Portsmouth Cathedral

View Original

Jacob’s Ladder

Seventh Sunday after Trinity

8 am Holy Communion

23rd July 2023

Genesis 28.10-19a

Matthew 13.24-30, 36-43

Angela Tilby,
Canon of Honour


There are some passages in the Bible which resonate because they are so full of mystery and a sense of awe that they somehow stop us in our tracks. For me, the passage about Jacob’s ladder is one of them: ‘He lighted upon a certain place and tarried there all night, because the sun was set; and he took of the stones of that place and put them for his pillows, and lay down in that place to sleep’. The darkness, the stony pillows, the dream, the ladder, and God saying, ‘I am the Lord God of Abraham thy father, and the God of Isaac: the land whereon thou liest, to thee will I give it…’

It is one of many passages which shows God pressing in on our world, appearing to individuals in sleep, or in a trance or in a vision. This is a God who desires to be intimate with particular individuals. This is why we think of God as a God who knows us before we know him, a God who wants to be known by name, a God who sees us in our wholeness, as part of families and histories, a God who knows our betrayals, mistakes and evasions and yet continues to call us  to himself. ‘Surely the Lord is in this place’ says Jacob when he wakes up,  ‘And I knew it not, this is none other but the house of God and this is the gate of heaven’.

We come to this house of God on Sundays and listen to scripture and receive the sacrament. And we greet one another, friend and stranger.  We find the service familiar and reassuring. We are glad to join in the prayers, and to be together. What we sometimes forget is that coming here on Sunday mornings puts us in a mystical place, a place where God is close, there is a ladder set up from earth to heaven, which reaches down into our sometimes stony hearts.

I don’t know about you, but one of the deprivations of getting older is that it is less easy to be comfortable in bed. Jacob’s stony pillow takes in a new meaning! Yet for Jacob the hard stone will become a pillar, a point of consecration. Just as God desires intimacy with Jacob, so he desires intimacy with us, just as we are, old or young, sick or well. Or as the Prayer of Humble Access puts it, ‘Grant us therefore, gracious Lord, so to eat the flesh of thy dear Son Jesus Christ, and to drink his blood, that our sinful bodies may be made clean by his Body and our souls washed through his most precious Blood, and that we may evermore dwell in him and he in us’. We in him, and he in us. That is the mystical heart of the Gospel, the mystical heart of faith.
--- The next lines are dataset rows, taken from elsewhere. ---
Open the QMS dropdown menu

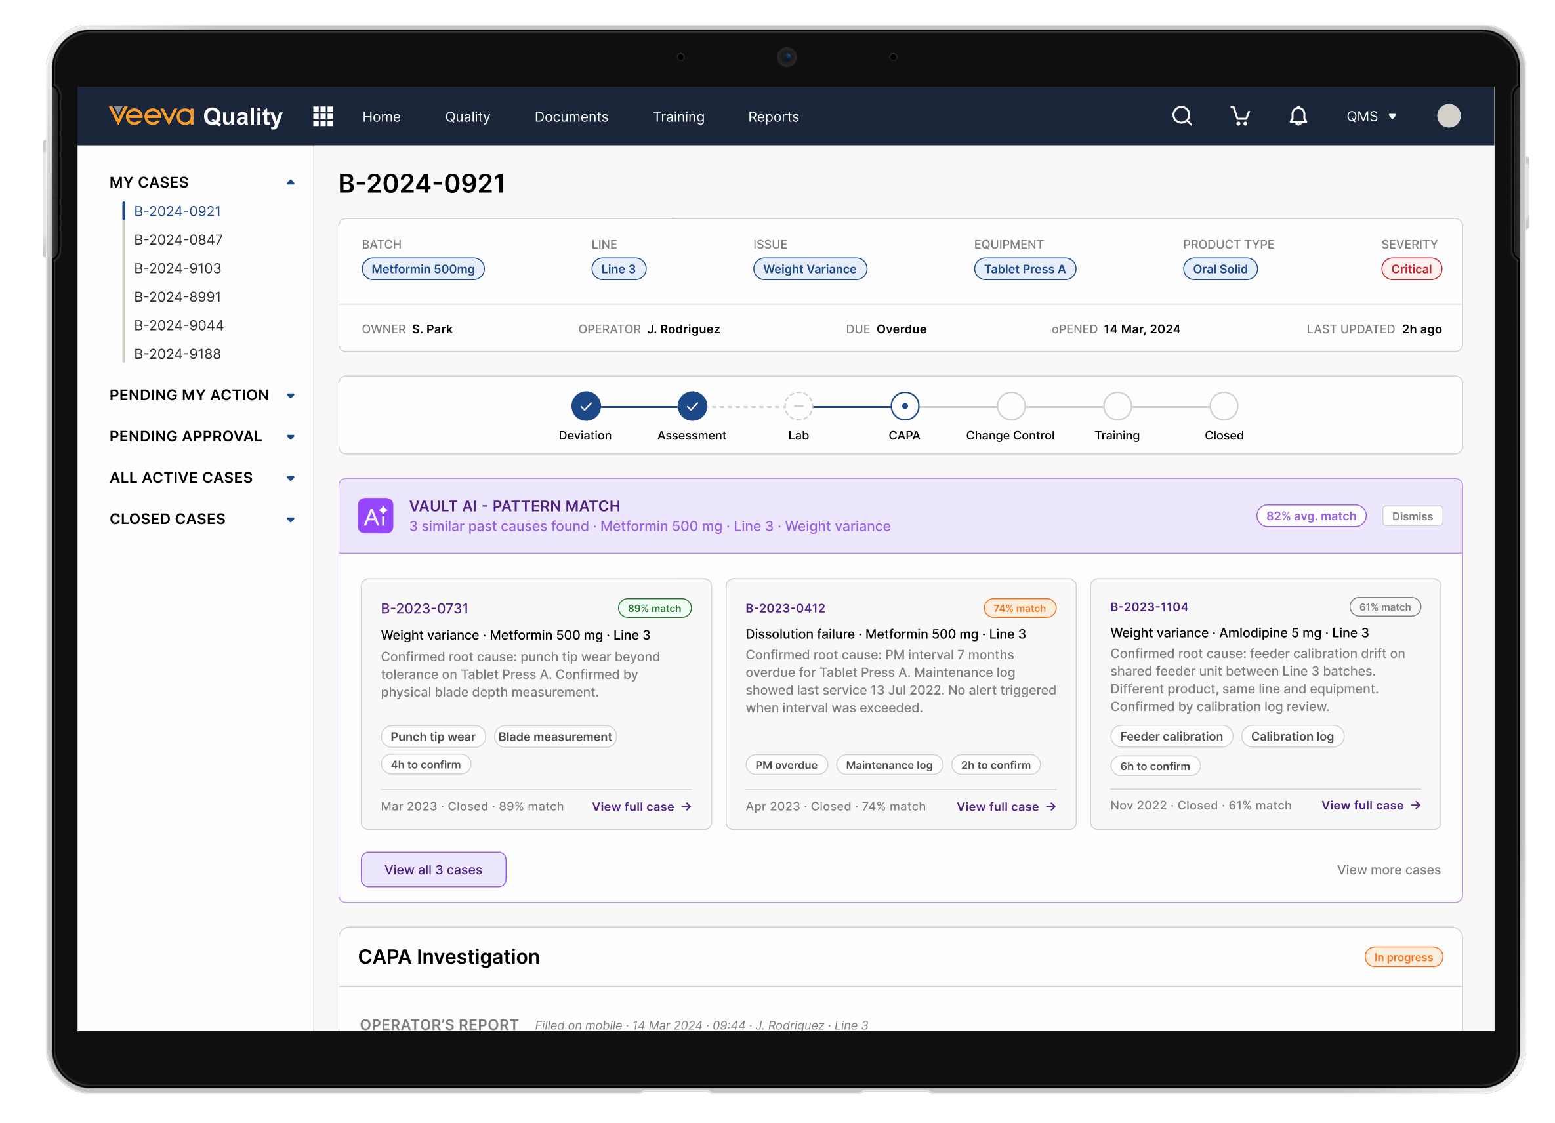[1371, 117]
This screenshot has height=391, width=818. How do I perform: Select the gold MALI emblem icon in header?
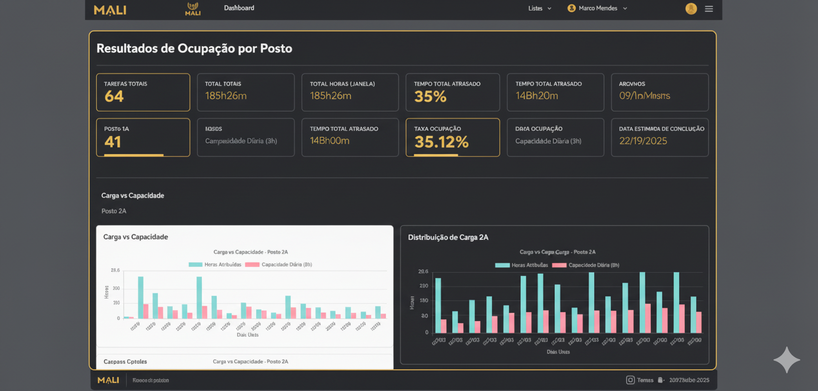(193, 8)
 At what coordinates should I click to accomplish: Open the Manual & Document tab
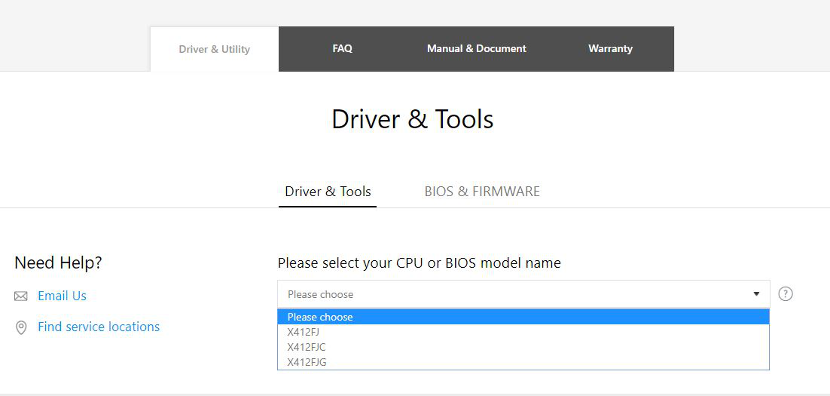pos(476,49)
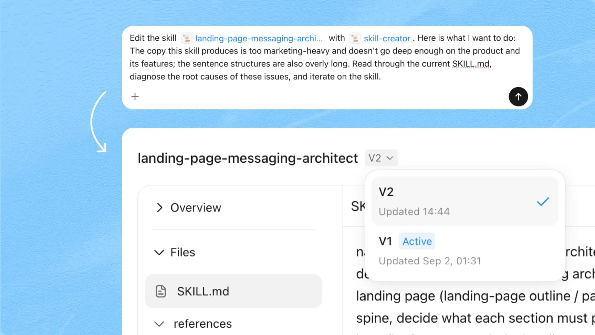This screenshot has height=335, width=595.
Task: Click the blue checkmark next to V2
Action: tap(543, 202)
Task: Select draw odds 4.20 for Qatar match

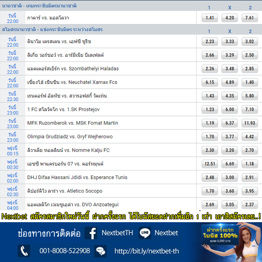Action: coord(230,18)
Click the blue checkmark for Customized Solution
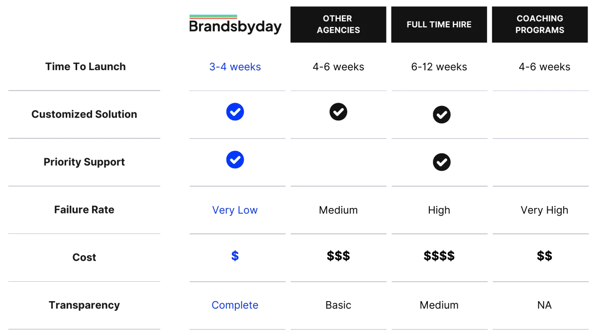This screenshot has width=597, height=336. coord(235,112)
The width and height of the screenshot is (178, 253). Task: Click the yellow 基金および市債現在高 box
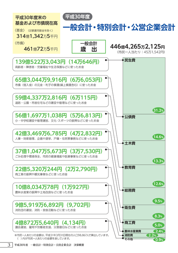[x=36, y=33]
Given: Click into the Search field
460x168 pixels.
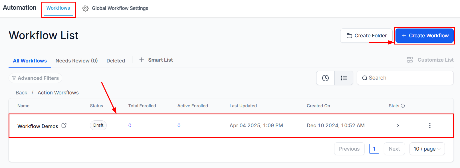Looking at the screenshot, I should [405, 78].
During the years of the Reformation there was a great deal of debate about how Holy Communion should be understood. The Reformers rejected the Mass and Transubstantiation. I’m not sure that they entirely understood the Doctrine of Transubstantiation but that is another issue. The problem they faced was what should replace it. No one doubted that the Lord had commanded that we remember him in bread and wine, that we should ‘do this in remembrance’ of him.  But what precisely did he mean? Some argued that communion was really just a visual aid. That what really mattered was remembering what Jesus did for us, once for all, on the cross. But if communion is only a visual aid is it really necessary? Richard Hooker, the great theologian of the 16th century, argued that Holy Communion was more, much more, than just a sign. God loves us, has always loved us, has always desired to be intimate with us. In Jesus, his incarnate Son he binds our nature to his own so we are sparked into sharing his divine life, recharged with divine energy for all those connections and relationships and activities, ‘all those good works which thou hast prepared for us to walk in’. And that we might be assured of our final destination, ‘that we may evermore dwell in him and he in us’. So communion is more than a symbol, more than a visual aid. It is Christ in us, Christ in us, the hope of glory.

I have to admit I often forget all this. I simply receive the bread and the cup because it is what I always do. But sometimes it is good to stand back from habit, to put ourselves back in the howling wilderness of our lives, to own our spiritual lassitude and our all too human brokenness. When I was a teenager the habit was encouraged of preparing for communion the night before. Reading the Gospel of the day, acknowledging our sins and getting ready to greet the Lord in his sacramental presence. Like Jacob we need sometimes to turn in our stony slumber and remember the sheer goodness and kindness of God who has set up a ladder for us on earth, the one who comes down from heaven to bring salvation, refreshment and hope.

We matter that much to him.

‘Let our hearts, then be unfeignedly thankful…that we show forth thy praise, not only with our lips, but in our lives’.